═══ DATA FOR ANALYSIS
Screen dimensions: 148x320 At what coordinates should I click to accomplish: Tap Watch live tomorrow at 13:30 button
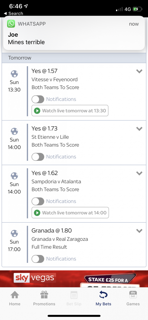tap(70, 111)
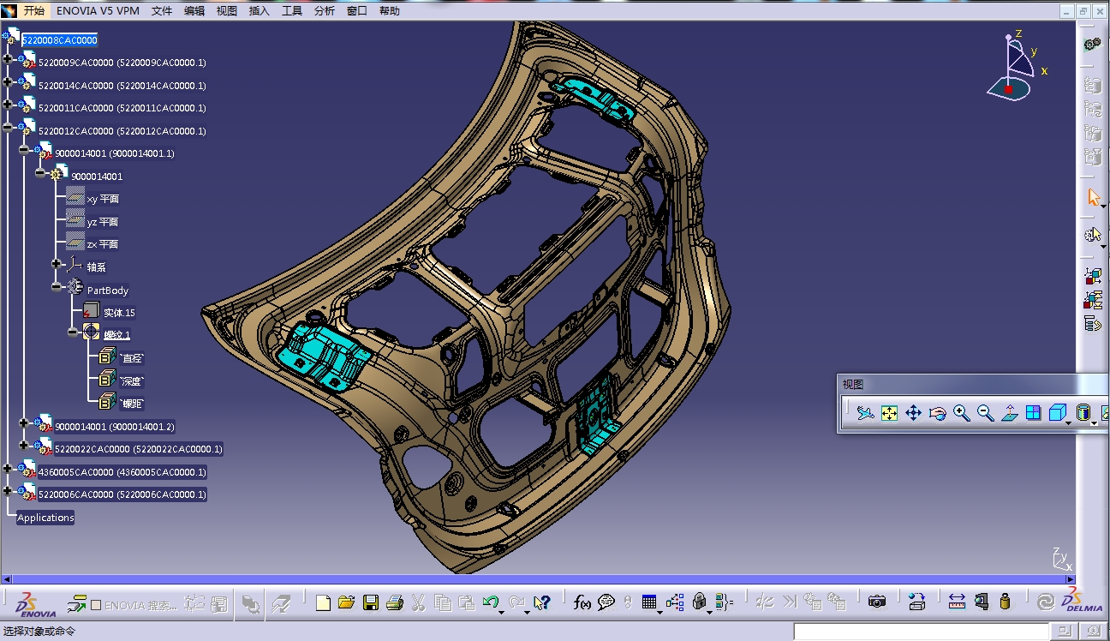Expand the 轴系 axis system node
1110x641 pixels.
coord(57,264)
══════
WHAT THE TASK ASKS - Please repeat each record above precisely, with the pictures left out.

WRITTEN ANSWER -
Screen dimensions: 148x320 At what coordinates should I click to accomplish: Tap Watch live tomorrow at 13:30 button
tap(70, 111)
Expand the 轴系 axis system node
1110x641 pixels.
coord(57,264)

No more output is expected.